_What the task requires_. Exact output of all the records is required.

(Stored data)
[Start of section]
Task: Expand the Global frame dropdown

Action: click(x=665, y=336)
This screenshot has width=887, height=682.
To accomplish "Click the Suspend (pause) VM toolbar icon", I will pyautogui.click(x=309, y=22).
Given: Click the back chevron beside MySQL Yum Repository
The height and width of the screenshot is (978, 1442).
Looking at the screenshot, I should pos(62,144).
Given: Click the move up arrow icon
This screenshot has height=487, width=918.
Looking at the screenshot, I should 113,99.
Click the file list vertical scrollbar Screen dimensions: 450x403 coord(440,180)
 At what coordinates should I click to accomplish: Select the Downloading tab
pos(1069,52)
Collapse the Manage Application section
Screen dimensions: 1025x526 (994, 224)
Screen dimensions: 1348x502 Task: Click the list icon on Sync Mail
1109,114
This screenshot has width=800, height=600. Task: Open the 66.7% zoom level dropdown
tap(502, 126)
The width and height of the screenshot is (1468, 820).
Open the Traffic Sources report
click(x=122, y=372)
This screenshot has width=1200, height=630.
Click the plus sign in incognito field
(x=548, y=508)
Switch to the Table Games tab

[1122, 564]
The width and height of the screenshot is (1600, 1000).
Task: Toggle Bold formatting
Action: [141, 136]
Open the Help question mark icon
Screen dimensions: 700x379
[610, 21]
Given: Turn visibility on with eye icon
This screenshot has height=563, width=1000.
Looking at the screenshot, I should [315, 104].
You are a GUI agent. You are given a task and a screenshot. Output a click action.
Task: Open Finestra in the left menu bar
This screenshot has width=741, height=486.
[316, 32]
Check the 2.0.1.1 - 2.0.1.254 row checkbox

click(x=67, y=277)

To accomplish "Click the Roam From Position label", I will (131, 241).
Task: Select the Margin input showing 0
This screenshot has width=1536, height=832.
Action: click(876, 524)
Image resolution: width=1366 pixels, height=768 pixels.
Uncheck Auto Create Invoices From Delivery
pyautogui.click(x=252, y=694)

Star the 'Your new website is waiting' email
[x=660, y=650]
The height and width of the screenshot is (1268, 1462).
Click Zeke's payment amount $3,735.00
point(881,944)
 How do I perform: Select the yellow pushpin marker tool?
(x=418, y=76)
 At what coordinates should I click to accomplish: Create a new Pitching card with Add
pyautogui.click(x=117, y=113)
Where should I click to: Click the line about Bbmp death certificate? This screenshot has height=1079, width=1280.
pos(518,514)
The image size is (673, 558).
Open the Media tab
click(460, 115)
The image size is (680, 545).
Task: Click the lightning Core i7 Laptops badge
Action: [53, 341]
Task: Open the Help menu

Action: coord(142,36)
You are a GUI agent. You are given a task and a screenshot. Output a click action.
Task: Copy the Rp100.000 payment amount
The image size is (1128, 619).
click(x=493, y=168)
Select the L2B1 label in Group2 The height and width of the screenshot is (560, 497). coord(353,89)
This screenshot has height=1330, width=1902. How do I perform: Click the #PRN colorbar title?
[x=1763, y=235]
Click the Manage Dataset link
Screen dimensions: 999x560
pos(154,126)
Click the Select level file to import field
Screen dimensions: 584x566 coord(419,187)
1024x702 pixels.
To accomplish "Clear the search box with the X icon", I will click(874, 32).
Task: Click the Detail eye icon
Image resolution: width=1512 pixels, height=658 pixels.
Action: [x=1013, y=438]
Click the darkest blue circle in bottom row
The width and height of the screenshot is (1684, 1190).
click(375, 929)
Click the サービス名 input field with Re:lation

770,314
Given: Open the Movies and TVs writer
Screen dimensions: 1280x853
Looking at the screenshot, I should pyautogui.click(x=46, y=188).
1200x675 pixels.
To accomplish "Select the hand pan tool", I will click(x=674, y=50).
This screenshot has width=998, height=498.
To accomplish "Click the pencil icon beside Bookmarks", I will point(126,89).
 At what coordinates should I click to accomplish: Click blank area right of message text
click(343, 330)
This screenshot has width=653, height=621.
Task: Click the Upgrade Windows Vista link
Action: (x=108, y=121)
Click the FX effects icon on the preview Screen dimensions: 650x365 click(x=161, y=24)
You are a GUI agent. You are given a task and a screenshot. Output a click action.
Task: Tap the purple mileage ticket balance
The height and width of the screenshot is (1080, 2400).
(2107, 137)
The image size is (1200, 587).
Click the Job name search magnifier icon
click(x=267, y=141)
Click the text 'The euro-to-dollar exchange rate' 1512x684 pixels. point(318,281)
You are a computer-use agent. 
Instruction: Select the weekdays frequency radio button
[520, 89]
[End of section]
_Task response_.
Task: Expand the Global frame dropdown

Action: click(x=665, y=336)
This screenshot has width=887, height=682.
To accomplish "Click the Suspend (pause) VM toolbar icon", I will pyautogui.click(x=309, y=22).
Given: Click the back chevron beside MySQL Yum Repository
The height and width of the screenshot is (978, 1442).
Looking at the screenshot, I should pos(62,144).
Given: Click the move up arrow icon
This screenshot has height=487, width=918.
Looking at the screenshot, I should 113,99.
Click the file list vertical scrollbar Screen dimensions: 450x403 coord(440,180)
 At what coordinates should I click to accomplish: Select the Downloading tab
pos(1069,52)
Collapse the Manage Application section
Screen dimensions: 1025x526 (994, 224)
Screen dimensions: 1348x502 Task: Click the list icon on Sync Mail
1109,114
This screenshot has width=800, height=600. Task: Open the 66.7% zoom level dropdown
tap(502, 126)
The width and height of the screenshot is (1468, 820).
Open the Traffic Sources report
click(x=122, y=372)
This screenshot has width=1200, height=630.
Click the plus sign in incognito field
(x=548, y=508)
Switch to the Table Games tab

[1122, 564]
The width and height of the screenshot is (1600, 1000).
Task: Toggle Bold formatting
Action: [141, 136]
Open the Help question mark icon
Screen dimensions: 700x379
[610, 21]
Given: Turn visibility on with eye icon
This screenshot has height=563, width=1000.
Looking at the screenshot, I should [315, 104].
You are a GUI agent. You are given a task and a screenshot. Output a click action.
Task: Open Finestra in the left menu bar
This screenshot has width=741, height=486.
[316, 32]
Check the 2.0.1.1 - 2.0.1.254 row checkbox

click(x=67, y=277)

To accomplish "Click the Roam From Position label", I will (131, 241).
Task: Select the Margin input showing 0
This screenshot has width=1536, height=832.
Action: click(876, 524)
Image resolution: width=1366 pixels, height=768 pixels.
Uncheck Auto Create Invoices From Delivery
pyautogui.click(x=252, y=694)

Star the 'Your new website is waiting' email
[x=660, y=650]
The height and width of the screenshot is (1268, 1462).
Click Zeke's payment amount $3,735.00
point(881,944)
 How do I perform: Select the yellow pushpin marker tool?
(x=418, y=76)
 At what coordinates should I click to accomplish: Create a new Pitching card with Add
pyautogui.click(x=117, y=113)
Where should I click to: Click the line about Bbmp death certificate? This screenshot has height=1079, width=1280.
pos(518,514)
The image size is (673, 558).
Open the Media tab
click(460, 115)
The image size is (680, 545).
Task: Click the lightning Core i7 Laptops badge
Action: [53, 341]
Task: Open the Help menu

Action: coord(142,36)
You are a GUI agent. You are given a task and a screenshot. Output a click action.
Task: Copy the Rp100.000 payment amount
The image size is (1128, 619).
click(x=493, y=168)
Select the L2B1 label in Group2 The height and width of the screenshot is (560, 497). coord(353,89)
This screenshot has height=1330, width=1902. How do I perform: Click the #PRN colorbar title?
[x=1763, y=235]
Click the Manage Dataset link
Screen dimensions: 999x560
pos(154,126)
Click the Select level file to import field
Screen dimensions: 584x566 coord(419,187)
1024x702 pixels.
To accomplish "Clear the search box with the X icon", I will click(874, 32).
Task: Click the Detail eye icon
Image resolution: width=1512 pixels, height=658 pixels.
Action: [x=1013, y=438]
Click the darkest blue circle in bottom row
The width and height of the screenshot is (1684, 1190).
click(375, 929)
Click the サービス名 input field with Re:lation

770,314
Given: Open the Movies and TVs writer
Screen dimensions: 1280x853
Looking at the screenshot, I should pyautogui.click(x=46, y=188).
1200x675 pixels.
To accomplish "Select the hand pan tool", I will click(x=674, y=50).
This screenshot has width=998, height=498.
To accomplish "Click the pencil icon beside Bookmarks", I will point(126,89).
 At what coordinates should I click to accomplish: Click blank area right of message text
click(343, 330)
This screenshot has width=653, height=621.
Task: Click the Upgrade Windows Vista link
Action: (x=108, y=121)
Click the FX effects icon on the preview Screen dimensions: 650x365 click(x=161, y=24)
You are a GUI agent. You are given a task and a screenshot. Output a click action.
Task: Tap the purple mileage ticket balance
The height and width of the screenshot is (1080, 2400).
(2107, 137)
The image size is (1200, 587).
Click the Job name search magnifier icon
click(x=267, y=141)
Click the text 'The euro-to-dollar exchange rate' 1512x684 pixels. point(318,281)
You are a computer-use agent. 
Instruction: Select the weekdays frequency radio button
[520, 89]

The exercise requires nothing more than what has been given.